Nükleer santral karşıtları olarak aynı zamanda önemli bir demokrasi mücadelesi verdiklerini anlatan Platform sözcüsü Yaşar Gökoğlu ise, siyasi iktidarın nükleer santral inadının arkasında neler olduğunu da bildiklerini öne sürdü.
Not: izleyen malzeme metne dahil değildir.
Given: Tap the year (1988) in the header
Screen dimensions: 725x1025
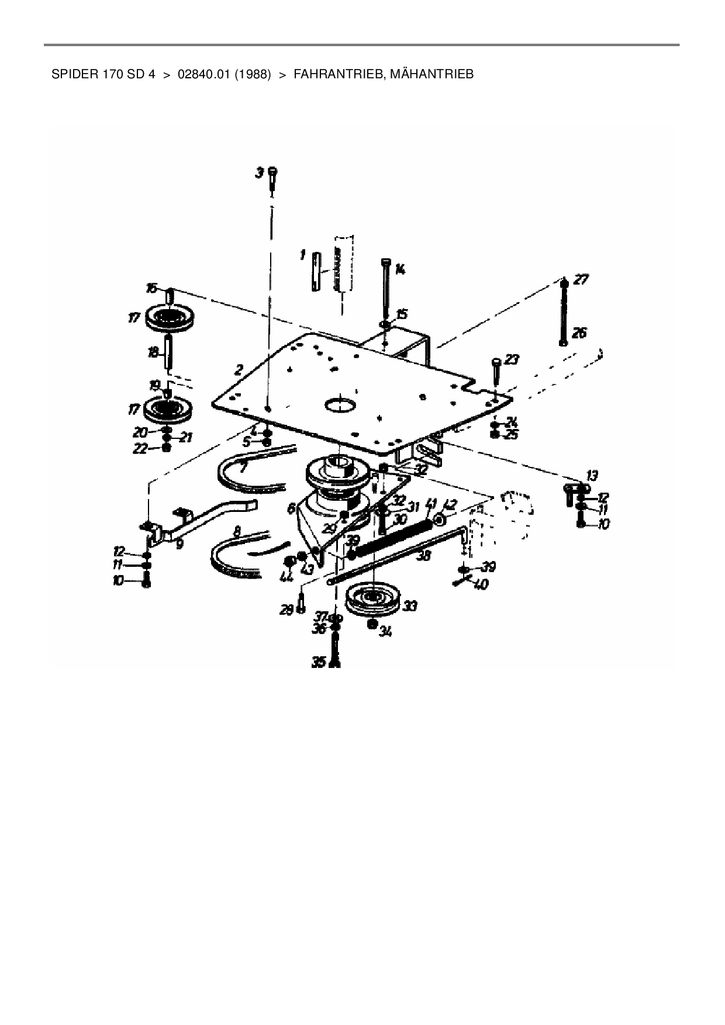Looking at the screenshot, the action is click(253, 75).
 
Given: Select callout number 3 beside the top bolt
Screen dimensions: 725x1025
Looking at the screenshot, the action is click(259, 174).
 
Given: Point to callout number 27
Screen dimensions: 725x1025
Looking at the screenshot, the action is click(581, 280).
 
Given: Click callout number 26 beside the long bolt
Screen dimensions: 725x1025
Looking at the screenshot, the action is click(579, 333).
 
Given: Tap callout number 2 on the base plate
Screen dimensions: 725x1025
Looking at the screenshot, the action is click(239, 369).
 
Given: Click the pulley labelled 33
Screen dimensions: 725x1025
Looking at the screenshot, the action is click(372, 600).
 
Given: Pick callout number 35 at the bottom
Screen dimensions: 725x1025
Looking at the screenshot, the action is click(319, 662).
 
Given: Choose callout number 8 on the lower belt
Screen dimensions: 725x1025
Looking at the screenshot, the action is click(236, 532).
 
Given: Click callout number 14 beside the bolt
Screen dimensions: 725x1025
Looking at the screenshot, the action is click(401, 269).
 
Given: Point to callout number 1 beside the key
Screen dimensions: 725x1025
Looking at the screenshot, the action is click(302, 255).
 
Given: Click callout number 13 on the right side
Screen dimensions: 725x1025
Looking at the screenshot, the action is click(593, 475).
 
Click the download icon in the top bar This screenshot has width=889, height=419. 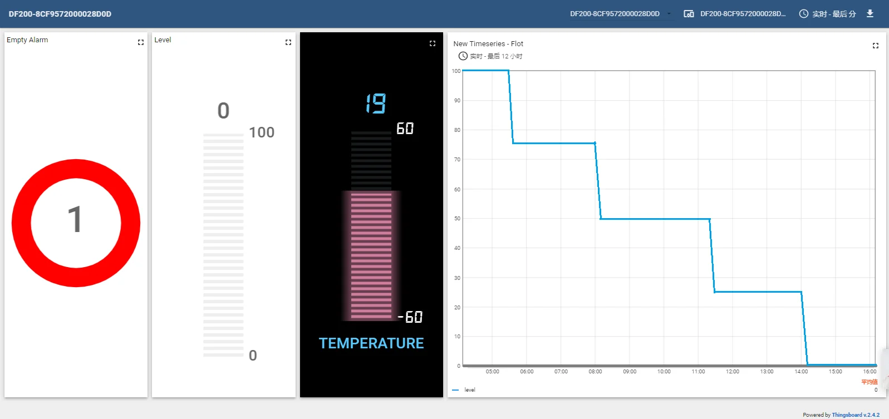[x=870, y=13]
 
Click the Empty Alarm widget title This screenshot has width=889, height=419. [x=27, y=40]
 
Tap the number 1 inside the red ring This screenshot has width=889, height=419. [x=75, y=220]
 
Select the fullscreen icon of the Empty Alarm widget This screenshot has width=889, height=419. [x=141, y=42]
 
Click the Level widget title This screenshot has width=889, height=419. [x=163, y=40]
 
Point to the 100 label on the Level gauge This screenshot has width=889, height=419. [x=262, y=132]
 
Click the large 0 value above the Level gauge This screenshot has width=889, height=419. [x=223, y=111]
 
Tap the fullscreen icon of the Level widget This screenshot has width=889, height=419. [x=288, y=42]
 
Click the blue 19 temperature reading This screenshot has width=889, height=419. [x=376, y=103]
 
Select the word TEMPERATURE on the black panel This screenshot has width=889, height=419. [x=371, y=343]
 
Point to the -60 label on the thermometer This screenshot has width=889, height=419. [x=410, y=317]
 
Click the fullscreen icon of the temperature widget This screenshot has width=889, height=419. [x=433, y=43]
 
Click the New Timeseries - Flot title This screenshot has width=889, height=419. [x=488, y=44]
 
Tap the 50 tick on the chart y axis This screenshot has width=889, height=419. [x=457, y=219]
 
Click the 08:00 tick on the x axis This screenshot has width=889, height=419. [x=595, y=372]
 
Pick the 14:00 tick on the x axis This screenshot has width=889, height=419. [x=801, y=372]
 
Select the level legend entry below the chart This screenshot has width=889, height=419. [x=469, y=390]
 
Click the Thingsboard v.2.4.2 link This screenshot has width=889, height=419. [x=856, y=415]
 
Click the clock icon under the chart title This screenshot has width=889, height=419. [x=463, y=56]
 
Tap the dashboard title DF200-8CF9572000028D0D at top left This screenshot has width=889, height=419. [x=60, y=14]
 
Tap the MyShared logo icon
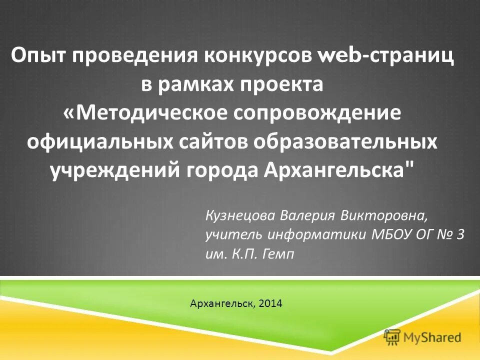click(x=392, y=336)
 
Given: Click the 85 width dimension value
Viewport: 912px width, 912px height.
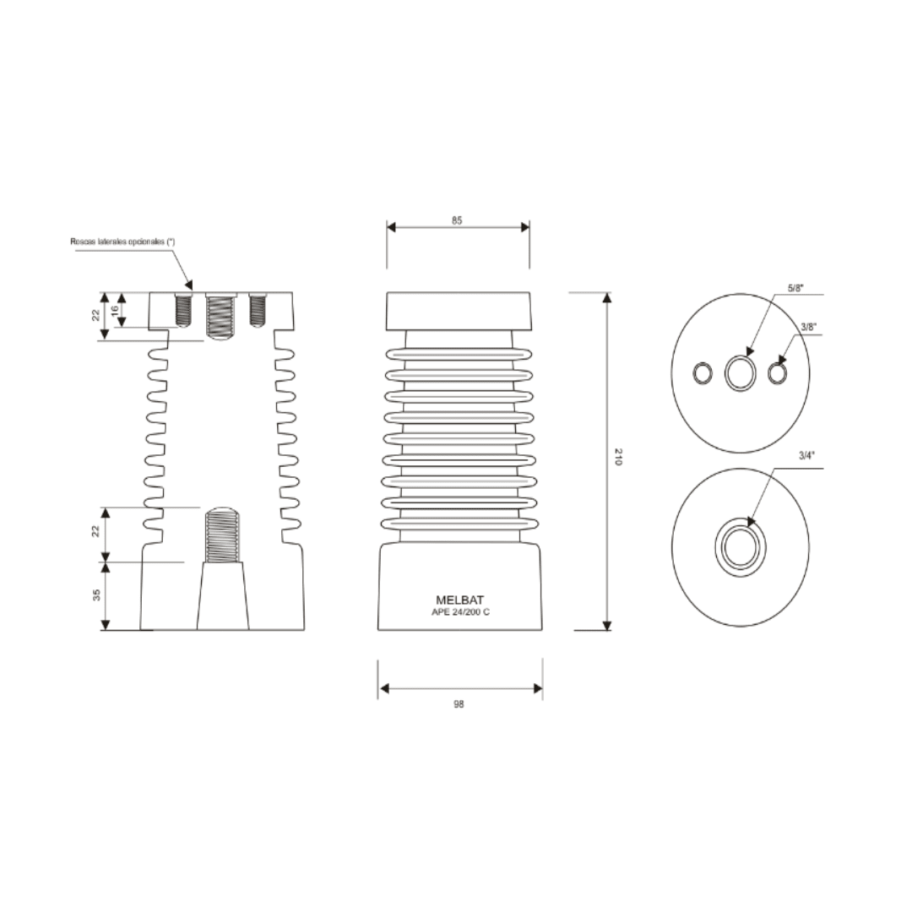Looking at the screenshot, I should tap(457, 220).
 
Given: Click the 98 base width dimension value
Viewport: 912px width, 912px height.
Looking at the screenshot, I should tap(459, 703).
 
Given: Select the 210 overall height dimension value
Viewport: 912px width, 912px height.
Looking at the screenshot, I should tap(618, 459).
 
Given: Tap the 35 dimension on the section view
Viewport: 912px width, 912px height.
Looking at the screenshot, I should tap(95, 595).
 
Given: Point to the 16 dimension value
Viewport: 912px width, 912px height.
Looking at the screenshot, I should tap(116, 310).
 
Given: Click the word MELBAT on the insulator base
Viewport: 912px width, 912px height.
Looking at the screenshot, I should tap(459, 600).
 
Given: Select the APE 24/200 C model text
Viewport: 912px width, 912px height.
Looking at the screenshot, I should tap(459, 612).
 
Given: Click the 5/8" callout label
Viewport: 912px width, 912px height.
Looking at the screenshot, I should tap(795, 288).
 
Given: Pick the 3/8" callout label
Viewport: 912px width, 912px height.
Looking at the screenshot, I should tap(808, 327).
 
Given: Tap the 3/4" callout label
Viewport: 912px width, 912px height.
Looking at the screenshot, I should tap(807, 456).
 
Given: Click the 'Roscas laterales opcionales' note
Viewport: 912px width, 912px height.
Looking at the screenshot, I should tap(122, 242).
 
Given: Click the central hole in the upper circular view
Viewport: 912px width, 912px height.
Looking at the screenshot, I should tap(741, 372).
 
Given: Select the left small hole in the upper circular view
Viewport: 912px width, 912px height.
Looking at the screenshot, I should tap(703, 372).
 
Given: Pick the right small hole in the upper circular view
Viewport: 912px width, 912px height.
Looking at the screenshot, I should tap(779, 372).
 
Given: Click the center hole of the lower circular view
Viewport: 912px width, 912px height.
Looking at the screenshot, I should tap(741, 547).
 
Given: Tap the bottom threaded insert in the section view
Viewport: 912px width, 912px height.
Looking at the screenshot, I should tap(223, 535).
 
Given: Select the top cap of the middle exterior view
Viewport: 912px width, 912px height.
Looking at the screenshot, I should tap(459, 311).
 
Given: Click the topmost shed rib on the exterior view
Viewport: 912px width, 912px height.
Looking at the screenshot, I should tap(459, 353).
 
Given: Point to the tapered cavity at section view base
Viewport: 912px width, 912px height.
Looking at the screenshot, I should tap(223, 598).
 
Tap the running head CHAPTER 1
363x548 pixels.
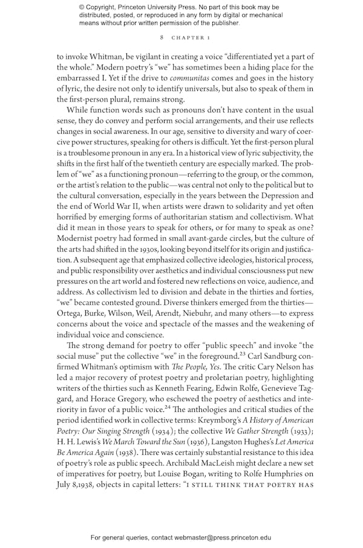tap(191, 37)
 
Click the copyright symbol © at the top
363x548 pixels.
tap(82, 7)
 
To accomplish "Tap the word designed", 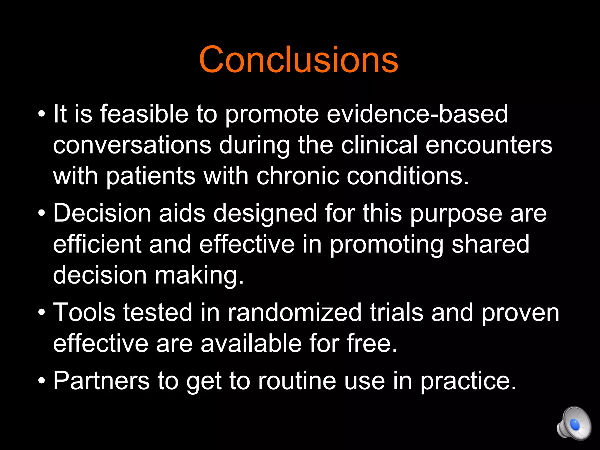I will (x=265, y=214).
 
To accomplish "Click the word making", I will (x=199, y=276).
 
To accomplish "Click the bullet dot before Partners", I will (x=42, y=381).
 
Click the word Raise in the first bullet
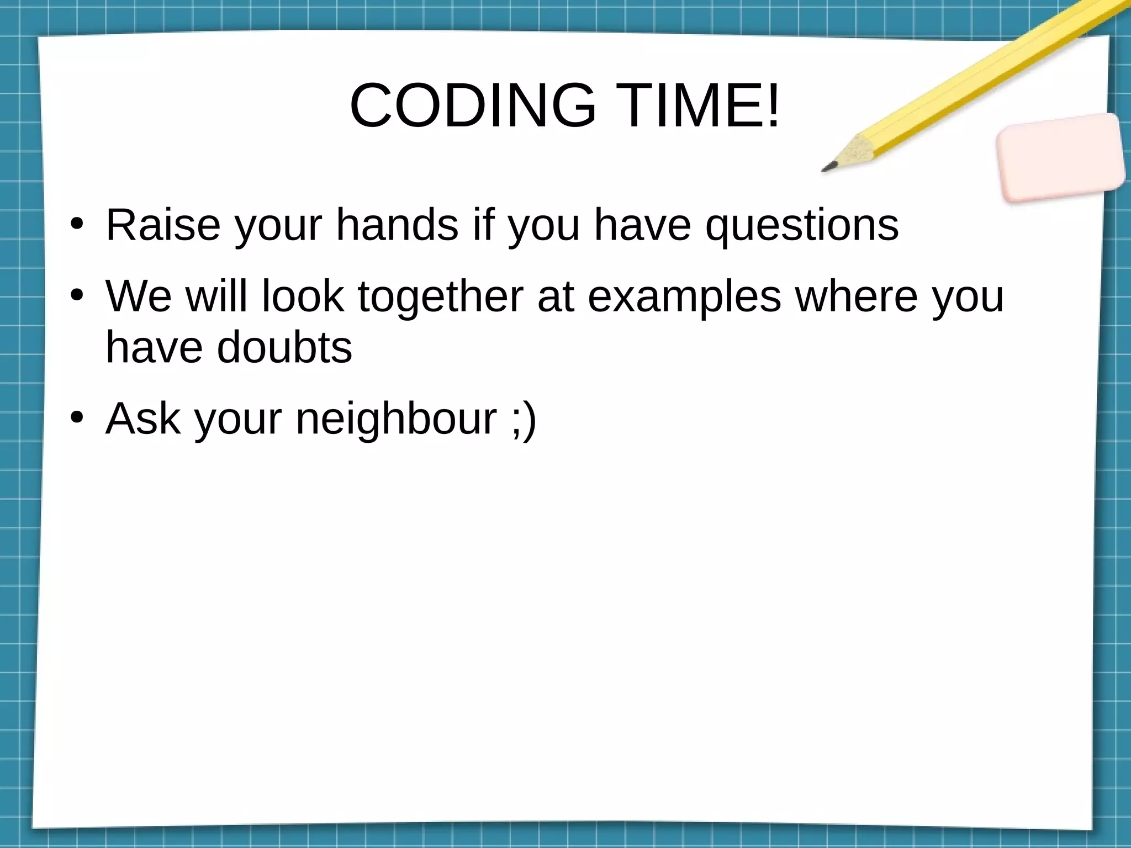(x=163, y=225)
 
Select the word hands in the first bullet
(x=397, y=225)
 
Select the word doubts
(x=284, y=348)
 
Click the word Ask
(x=143, y=418)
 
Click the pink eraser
(x=1060, y=157)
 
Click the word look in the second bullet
(x=303, y=296)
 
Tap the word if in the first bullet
(x=483, y=225)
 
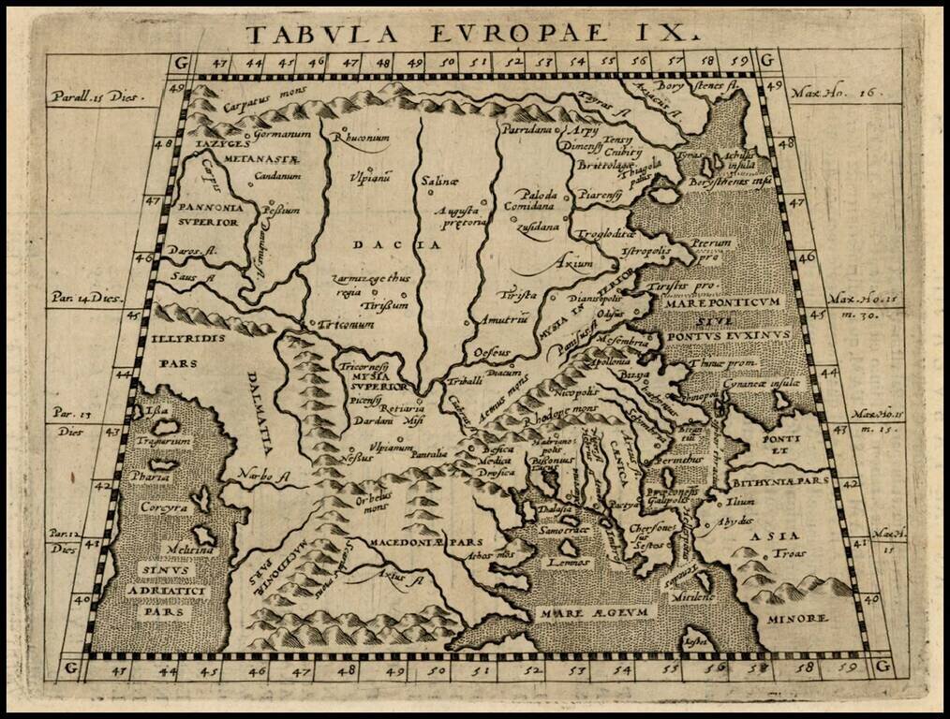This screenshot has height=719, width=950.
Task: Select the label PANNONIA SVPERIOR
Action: pyautogui.click(x=213, y=213)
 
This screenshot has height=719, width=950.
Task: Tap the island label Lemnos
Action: pyautogui.click(x=569, y=562)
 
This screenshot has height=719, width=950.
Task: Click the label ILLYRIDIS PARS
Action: pyautogui.click(x=186, y=349)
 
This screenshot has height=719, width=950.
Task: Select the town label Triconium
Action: pyautogui.click(x=347, y=324)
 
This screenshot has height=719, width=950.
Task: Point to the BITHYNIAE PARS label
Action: pyautogui.click(x=781, y=482)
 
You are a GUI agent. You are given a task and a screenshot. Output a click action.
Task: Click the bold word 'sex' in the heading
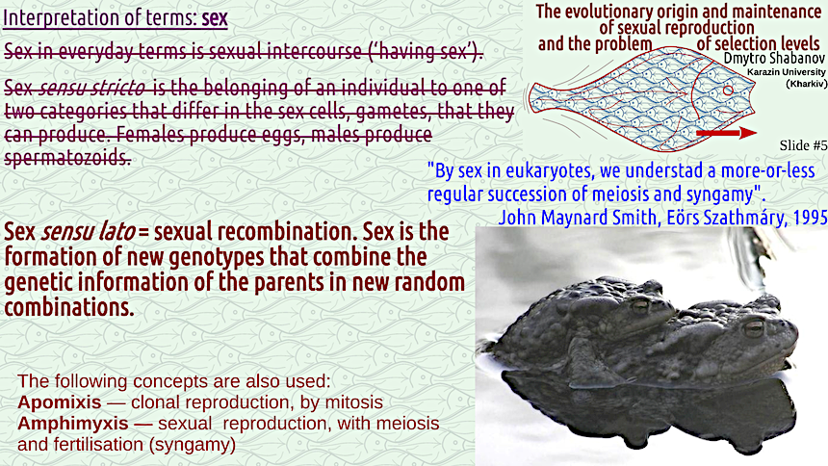click(x=215, y=18)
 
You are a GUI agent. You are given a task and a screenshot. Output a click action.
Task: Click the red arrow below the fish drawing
click(x=727, y=133)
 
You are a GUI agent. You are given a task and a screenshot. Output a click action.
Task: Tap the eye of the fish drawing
click(x=728, y=91)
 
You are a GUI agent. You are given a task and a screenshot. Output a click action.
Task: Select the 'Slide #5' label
click(x=803, y=145)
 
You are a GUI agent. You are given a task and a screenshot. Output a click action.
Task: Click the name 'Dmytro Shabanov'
click(x=774, y=58)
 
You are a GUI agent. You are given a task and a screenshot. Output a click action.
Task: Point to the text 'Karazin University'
click(x=787, y=72)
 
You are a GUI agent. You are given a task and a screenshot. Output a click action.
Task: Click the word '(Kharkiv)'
click(x=807, y=84)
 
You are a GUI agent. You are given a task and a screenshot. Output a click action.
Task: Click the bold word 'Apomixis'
click(x=59, y=402)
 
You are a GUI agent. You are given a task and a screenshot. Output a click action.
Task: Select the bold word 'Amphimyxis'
click(x=73, y=424)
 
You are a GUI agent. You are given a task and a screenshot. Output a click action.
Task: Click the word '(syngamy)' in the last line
click(x=193, y=445)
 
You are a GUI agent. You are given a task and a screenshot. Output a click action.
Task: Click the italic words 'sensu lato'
click(x=88, y=231)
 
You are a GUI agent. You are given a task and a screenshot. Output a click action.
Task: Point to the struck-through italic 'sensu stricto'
click(x=91, y=89)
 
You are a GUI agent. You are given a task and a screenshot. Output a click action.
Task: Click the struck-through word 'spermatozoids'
click(x=67, y=157)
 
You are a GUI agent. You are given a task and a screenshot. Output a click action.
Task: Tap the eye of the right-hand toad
click(x=754, y=327)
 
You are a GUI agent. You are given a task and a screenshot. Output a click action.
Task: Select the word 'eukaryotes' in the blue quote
click(x=543, y=171)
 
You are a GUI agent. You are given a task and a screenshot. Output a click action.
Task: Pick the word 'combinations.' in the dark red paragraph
click(x=69, y=307)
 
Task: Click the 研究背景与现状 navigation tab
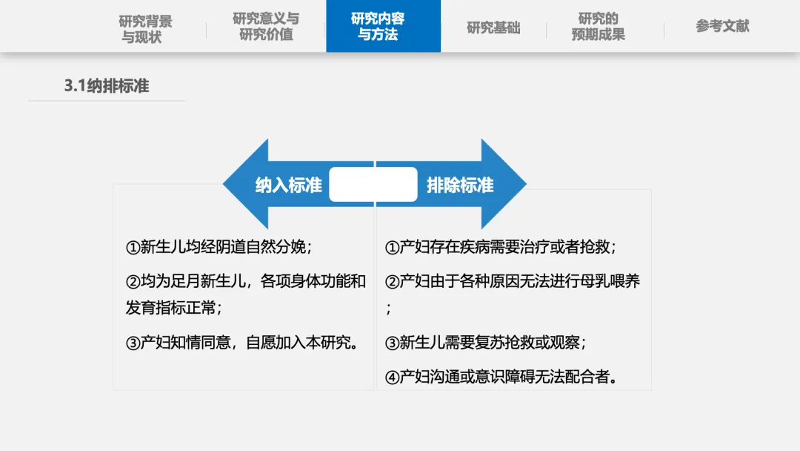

Nükleer santral kurdurmamak için en az onlar kadar inatla mücadele edilmesi gerektiğinin de farkında olduklarını kaydeden Gökoğlu, şu ifadeleri kullandı: “Nükleer santrallerin neden olacağı her türlü belaya karşı hayatımızı, doğamızı, geleceğimizi, ülkemizi, Akkuyu'muzu savunmaya kararlılıkla devam ediyoruz. İnsanlık nükleer belasıyla ilk defa 1945 yılının 6 Ağustos tarihinde Hiroşima'da ve 9 Ağustos'ta da Nagazaki'de ‘atom bombası’ olarak karşılaştı. Çekilen acılar insanlığın ortak hafızasına kazındı. Ağustos'un ilk haftasında dünyanın her yerinden nükleer karşıtı mücadelenin sesleri yükselir."

Elektrik Mühendisleri Odası Adana Şubesi'nden Önder Mert, yaptığı konuşmada dünyada yaşanan onlarca felaketlerden ders çıkararak nükleer santrallerini kapatma kararı alan devletlerin aksine Türkiye’de bunları kurma konusunda inat eden bir zihniyet olduğuna değindi.

Adana Barosu Çevre Komisyonu Başkanı Av. Ümit Arif Özsoy ise, Baro olarak çevreye karşı Haziran ayında özel bir bülten hazırlığı içinde olduklarını söyledi.